[Page excerpt]
————————

I’m looking here at the implications of global hypotheses about God’s involvement in the Universe. What I’m not much concerned with today are what, or why,  particular people might hold these views. As usual I’m dealing mostly with the non-human creation, but I’ll be drawing conclusions about what the issues mean for human agency as well.

So let’s start with a premise that God works entirely through natural processes in the world. Having looked at Francis Collins’ Language of God  in my last post I’ll use as an example his point #4 of a typical version of theistic evolution: “Once evolution got under way, no supernatural intervention was required.” This is equivalent to the naturalist’s assumption that nature is a closed nexus of cause and effect.

Now, with that assumption, can God produce a specific outcome – I mean any specific outcome at all, at any time in history? For example, what about Collins’ apparent endorsement, which I mentioned in my previous piece, of God’s ability to produce humanity through evolution, and even to ensure that individuals would be reading his book? Now I’ve suggested before that science as we understand it is actually incapable of such precision, given chaos theory, quantum indeterminacy etc. But what would it take for God to make it capable?

————————

[Information provided]

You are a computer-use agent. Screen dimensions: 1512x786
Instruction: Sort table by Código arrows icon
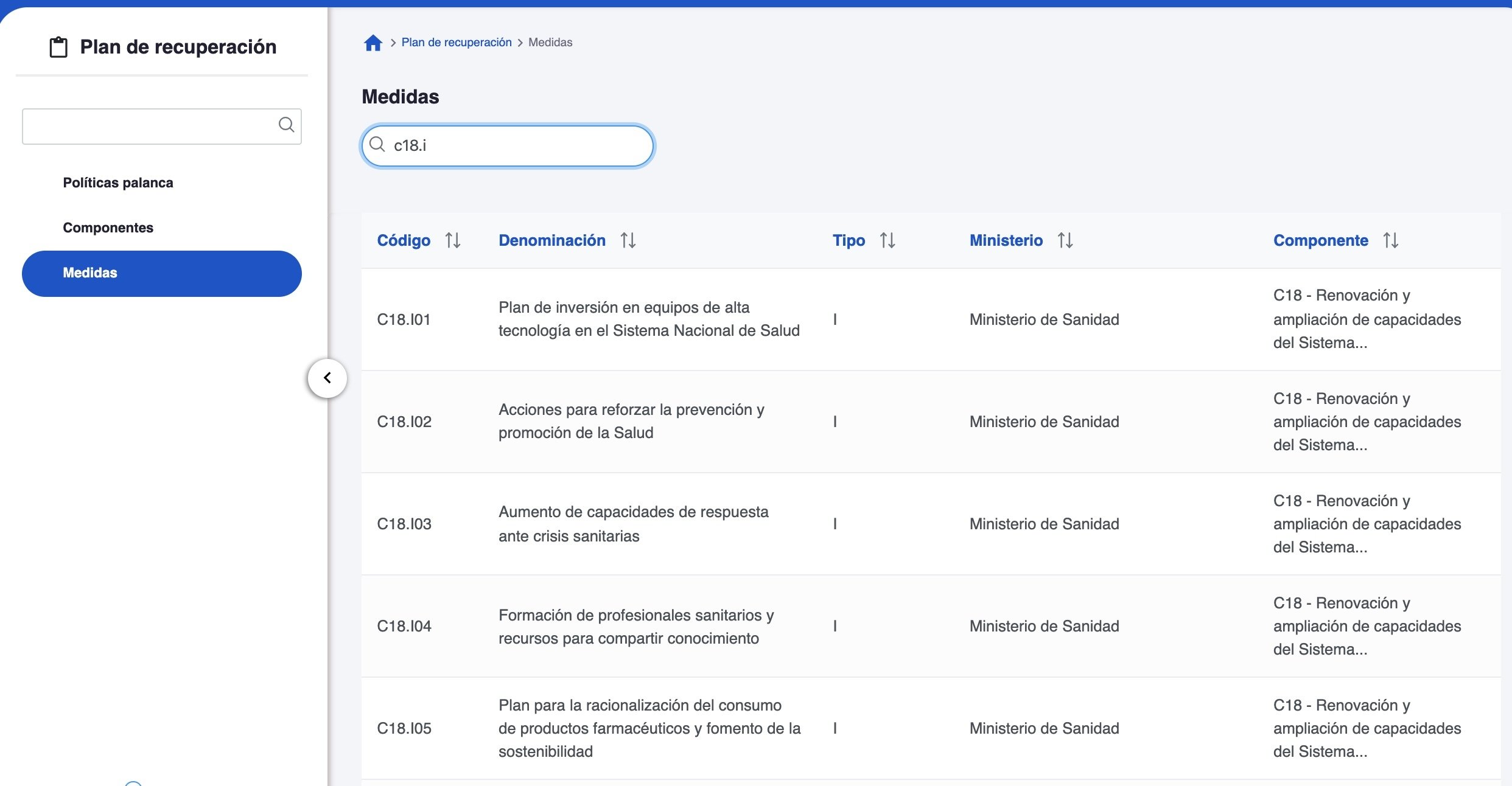click(452, 240)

————————

[Instruction 1]
From the excerpt on God and natural processes, reproduce the text starting with "I’m looking here" and going on through "cause and effect.".
[Instruction 2]
In the excerpt on God and natural processes, why does the writer suggest that science as we understand it cannot achieve the precision needed to produce a specific outcome? Answer in one to three sentences.

[Result 1]
I’m looking here at the implications of global hypotheses about God’s involvement in the Universe. What I’m not much concerned with today are what, or why,  particular people might hold these views. As usual I’m dealing mostly with the non-human creation, but I’ll be drawing conclusions about what the issues mean for human agency as well.

So let’s start with a premise that God works entirely through natural processes in the world. Having looked at Francis Collins’ Language of God  in my last post I’ll use as an example his point #4 of a typical version of theistic evolution: “Once evolution got under way, no supernatural intervention was required.” This is equivalent to the naturalist’s assumption that nature is a closed nexus of cause and effect.

[Result 2]
The writer attributes this limit to chaos theory, quantum indeterminacy and similar factors.